━━━━━ Data records
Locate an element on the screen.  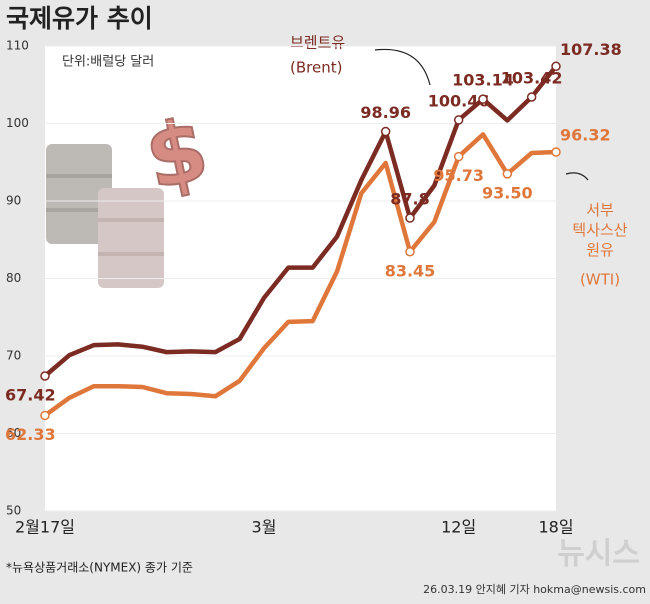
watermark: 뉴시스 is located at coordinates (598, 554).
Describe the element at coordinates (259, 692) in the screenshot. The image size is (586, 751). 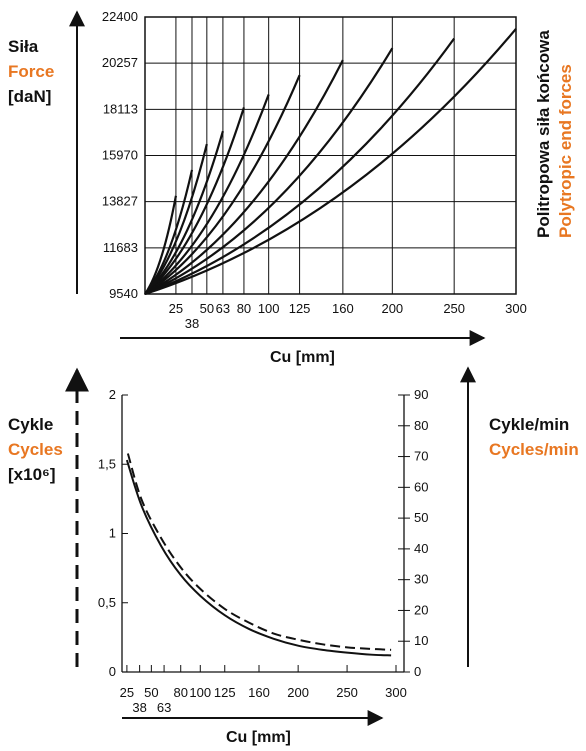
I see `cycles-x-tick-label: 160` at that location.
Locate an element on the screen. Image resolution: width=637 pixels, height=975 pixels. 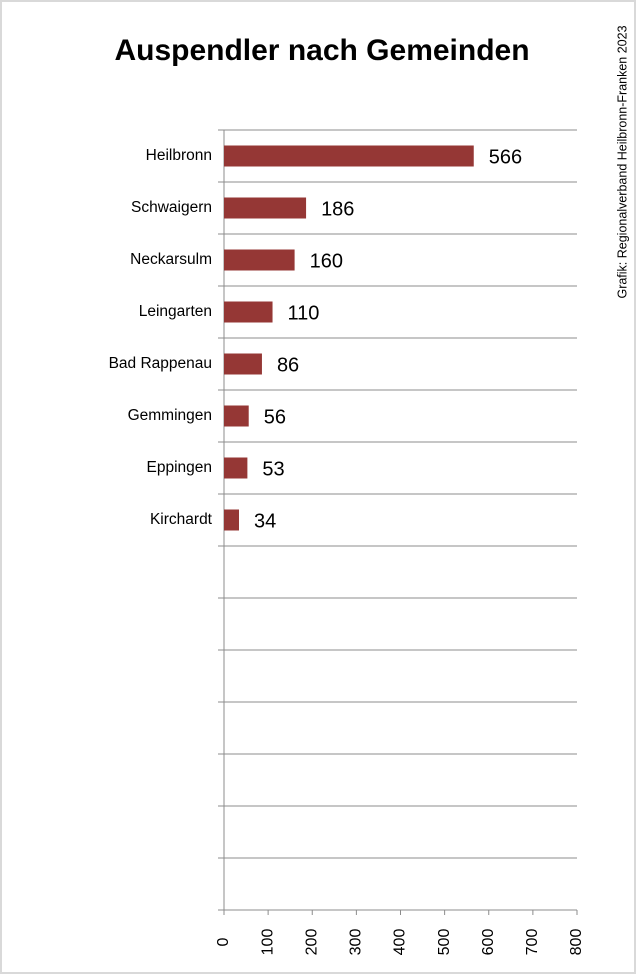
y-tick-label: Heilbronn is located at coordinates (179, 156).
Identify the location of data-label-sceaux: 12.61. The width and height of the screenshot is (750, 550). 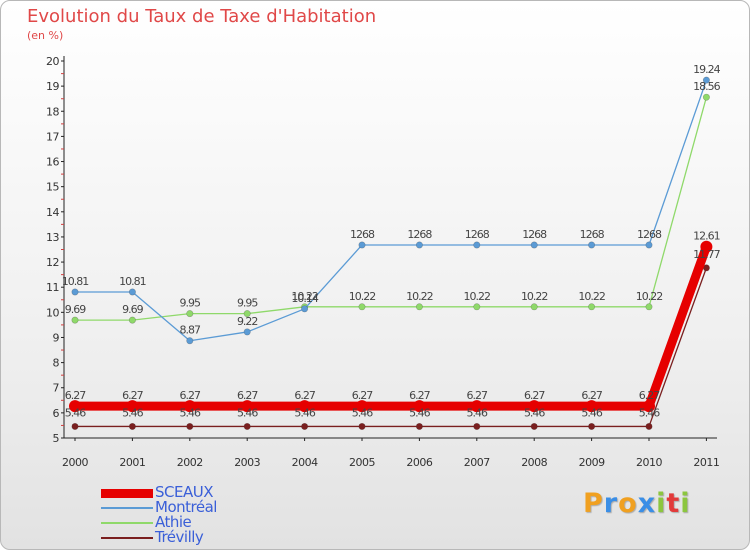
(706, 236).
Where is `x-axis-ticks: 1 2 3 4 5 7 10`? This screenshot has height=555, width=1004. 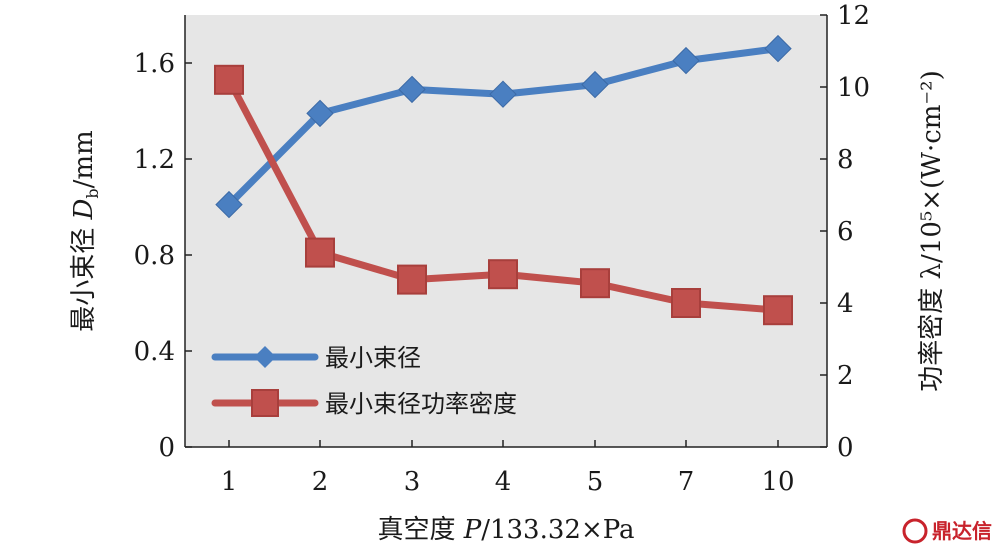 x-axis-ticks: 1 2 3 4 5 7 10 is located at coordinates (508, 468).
━━━━━━━━━━
━━━━━ Data records
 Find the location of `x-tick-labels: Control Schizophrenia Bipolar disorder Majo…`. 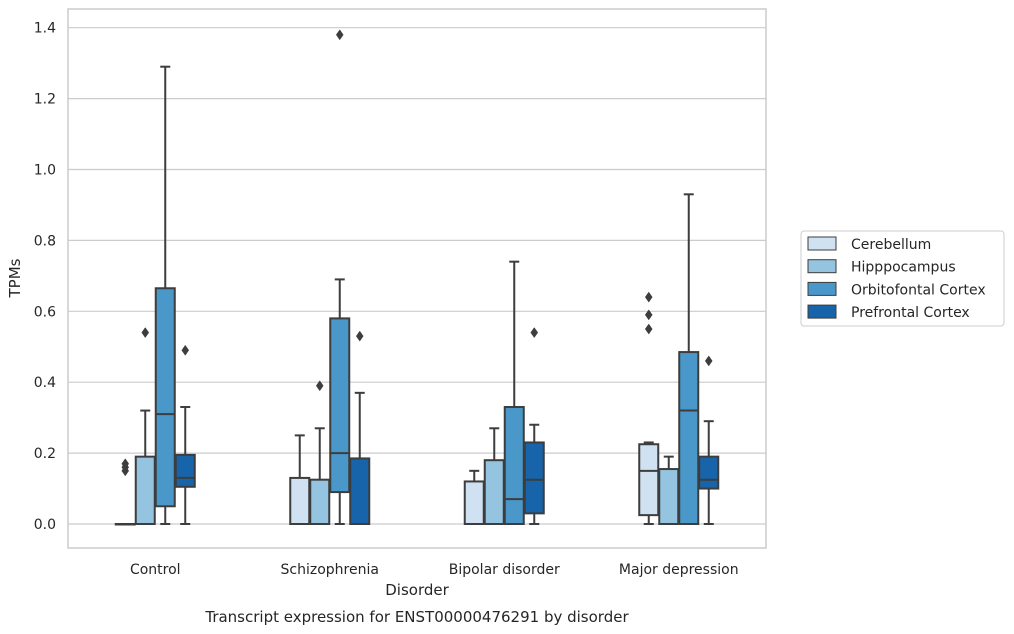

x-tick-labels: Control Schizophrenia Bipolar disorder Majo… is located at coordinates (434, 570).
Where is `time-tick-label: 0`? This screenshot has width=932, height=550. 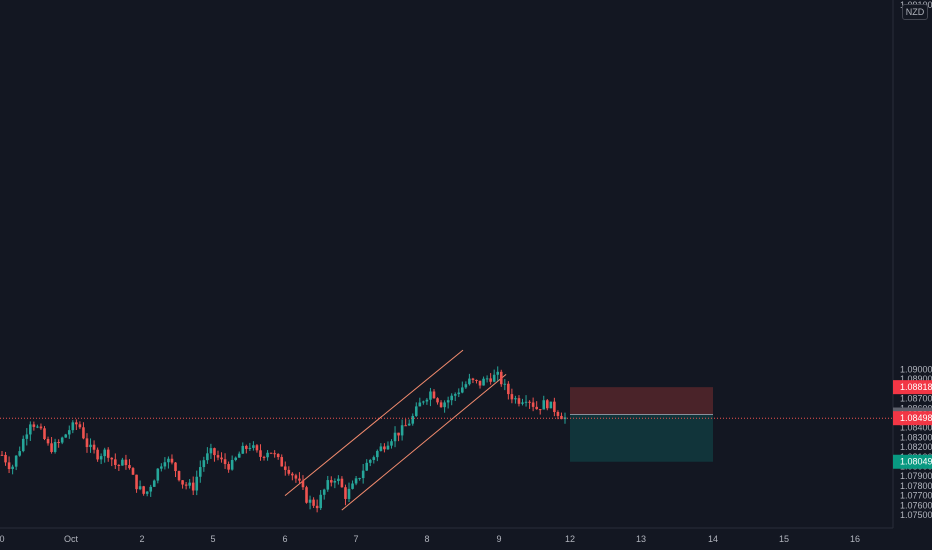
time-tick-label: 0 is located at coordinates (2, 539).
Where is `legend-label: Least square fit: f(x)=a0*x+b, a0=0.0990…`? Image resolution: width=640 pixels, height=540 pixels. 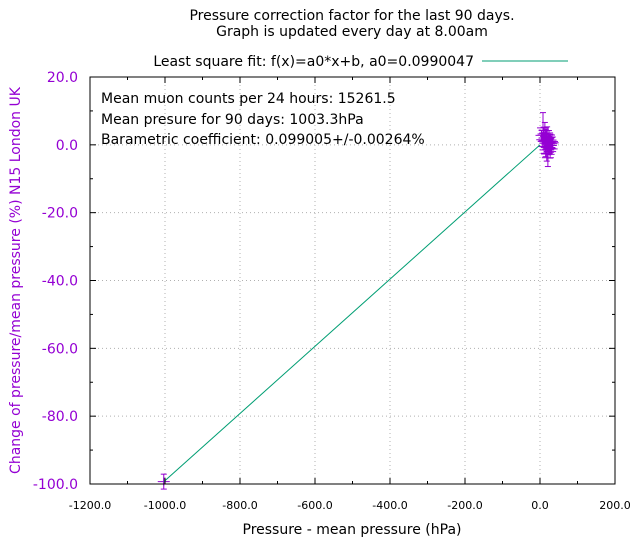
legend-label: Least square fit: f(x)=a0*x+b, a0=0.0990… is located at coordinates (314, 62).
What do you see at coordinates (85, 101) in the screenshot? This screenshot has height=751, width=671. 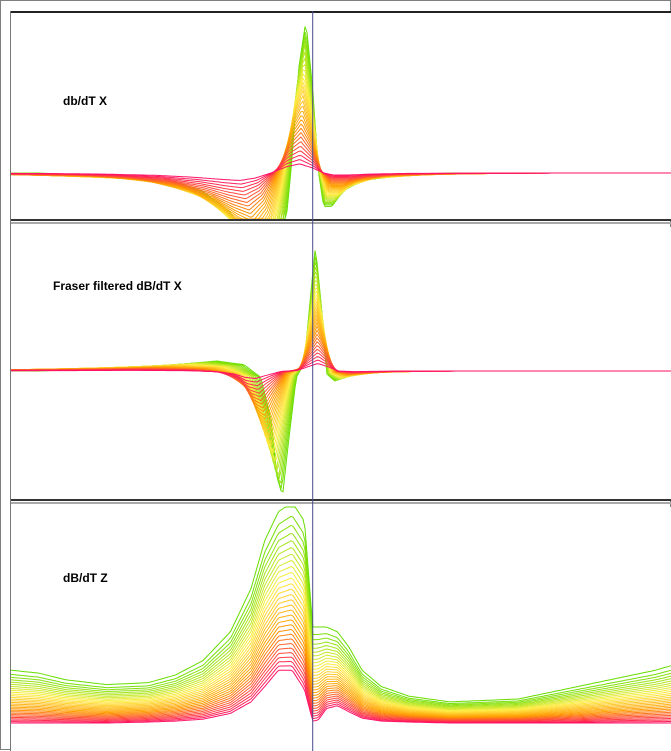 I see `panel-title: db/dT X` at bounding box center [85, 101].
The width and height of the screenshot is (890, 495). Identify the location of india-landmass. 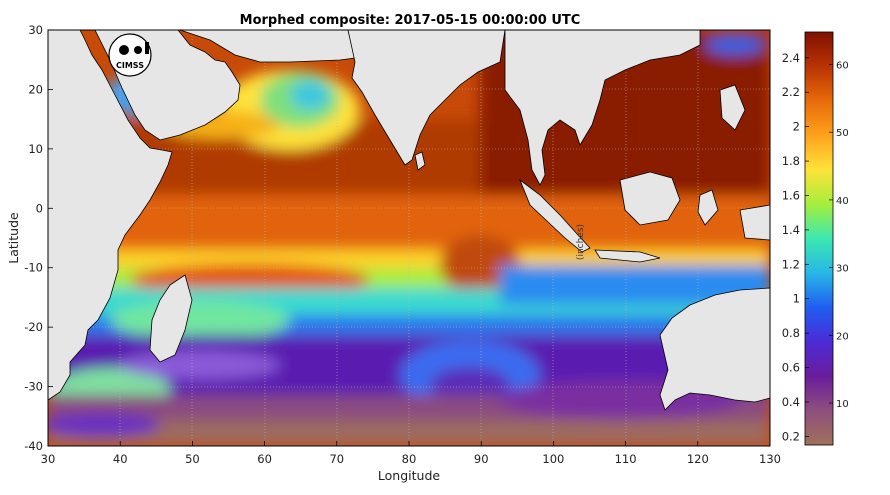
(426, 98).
━━━━━━━━━━
▸ Problem details
Rewrite the stretch from the line containing "has width=932, height=550." through the line containing "time-tick-label: 0 is" with "screenshot" replaced by "image", keeping everything else the same. Leave the pictures out.

▸ Finished task
Where is `time-tick-label: 0`? This image has width=932, height=550. 
time-tick-label: 0 is located at coordinates (2, 539).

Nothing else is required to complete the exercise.